Im Lesekreis werden wir uns in der ersten Sitzung mit Marx Biographie und seiner historisch-materialistischen und dialektischen Herangehensweise an die Philosophie auseinandersetzen. Wir nähern uns damit den Besonderheiten seiner philosophischen Diskurse in der Wissenschaft, die durch eine übergreifende Analyse unterschiedliche Bereiche in der modernen Wissenschaft decken und gleichzeitig wegen des dialektischen Charakters der Texte immer noch für die Philosophie notwendig sind. Diese Auseinandersetzung bildet die Grundlage, auf der wir dann gemeinsam den ersten Band des Kapitals lesen und philosophisch wie politisch diskutieren. Wir werden also Marx mit Marx lesen, anstatt ihn ohne ihn gelesen zu haben zu verachten.
Marx begründet den „kategorischen Imperativ, alle Verhältnisse umzuwerfen, in denen der Mensch ein erniedrigtes, ein geknechtetes, ein verlassenes, ein verächtliches Wesen ist“ (Zur Kritik der Hegelschen Rechtsphilosophie, 1844). Marx Hauptwerk „Das Kapital“ ist das Projekt herauszufinden, wie genau diese Verhältnisse beschaffen sind: als Grundlage dafür, sie umzuwerfen. Auch wenn wir im letzten Jahr den 150. Jahrestag der Veröffentlichung des Kapitals feierten, ist es weiterhin unabdingbar, um aktuelle kapitalistische Verhältnisse und Strukturen zu verstehen. Es handelt sich um eine hochkomplexe und sehr tiefe Auseinandersetzung mit der bürgerlichen Produktionsweise.

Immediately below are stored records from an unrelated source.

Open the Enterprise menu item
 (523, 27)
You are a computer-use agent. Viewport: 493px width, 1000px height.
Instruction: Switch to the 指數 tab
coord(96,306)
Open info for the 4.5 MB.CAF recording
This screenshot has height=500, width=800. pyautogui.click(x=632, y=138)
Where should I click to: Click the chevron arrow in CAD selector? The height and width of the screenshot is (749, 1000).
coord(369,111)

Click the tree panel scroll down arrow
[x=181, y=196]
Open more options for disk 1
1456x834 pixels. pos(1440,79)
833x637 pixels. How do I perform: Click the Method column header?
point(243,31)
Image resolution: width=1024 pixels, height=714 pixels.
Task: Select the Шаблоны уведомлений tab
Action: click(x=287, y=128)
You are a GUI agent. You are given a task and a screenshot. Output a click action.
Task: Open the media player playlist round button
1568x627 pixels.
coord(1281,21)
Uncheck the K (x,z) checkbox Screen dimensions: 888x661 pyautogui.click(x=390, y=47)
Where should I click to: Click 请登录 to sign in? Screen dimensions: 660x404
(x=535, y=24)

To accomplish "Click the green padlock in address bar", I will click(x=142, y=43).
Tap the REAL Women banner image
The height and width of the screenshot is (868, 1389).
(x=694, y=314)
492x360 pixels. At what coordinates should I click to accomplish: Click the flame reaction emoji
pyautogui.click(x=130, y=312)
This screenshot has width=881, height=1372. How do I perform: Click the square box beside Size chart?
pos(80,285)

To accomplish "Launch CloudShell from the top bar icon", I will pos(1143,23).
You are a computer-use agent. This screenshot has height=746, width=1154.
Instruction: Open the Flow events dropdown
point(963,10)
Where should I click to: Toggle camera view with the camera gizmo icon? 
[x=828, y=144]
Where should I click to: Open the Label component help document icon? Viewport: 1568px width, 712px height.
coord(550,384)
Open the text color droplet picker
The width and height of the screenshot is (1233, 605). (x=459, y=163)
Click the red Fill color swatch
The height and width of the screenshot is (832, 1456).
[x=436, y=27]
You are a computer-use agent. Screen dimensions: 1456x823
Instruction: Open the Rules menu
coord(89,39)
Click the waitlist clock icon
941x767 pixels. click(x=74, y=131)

Was das Kapital von Marx anderen Schriften unterscheidet ist, dass es im Gegensatz zu bestimmten politischen Schriften keine aktivistische Sprache benutzt, sondern aus tiefen Beobachtungen und Analysen der kapitalistischen Gesellschaft und kapitalistischer Produktionsweise besteht. Das Kapital ist ein Mikroskop, mit dem man die bürgerliche Gesellschaft untersuchen und von der Warenzirkulation bis zur Theorie der Krise des Kapitalismus lesen kann. Aus diesem Grund wurde das Kapital ab 2008 wieder auf den Markt gebracht und dieses Mal von Kapitalisten gelesen.